_WHAT YOU WILL DO_
All lines from the one with "You are a computer-use" to the end of the listing below are to be transcribed exactly; both end lines are included, and no other lines are.

_EXERCISE DATA_
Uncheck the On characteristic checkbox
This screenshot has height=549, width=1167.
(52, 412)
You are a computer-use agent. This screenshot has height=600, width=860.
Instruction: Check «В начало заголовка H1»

_WRITTEN SOLUTION_
You are a computer-use agent. This screenshot has height=600, width=860.
Instruction: Check «В начало заголовка H1»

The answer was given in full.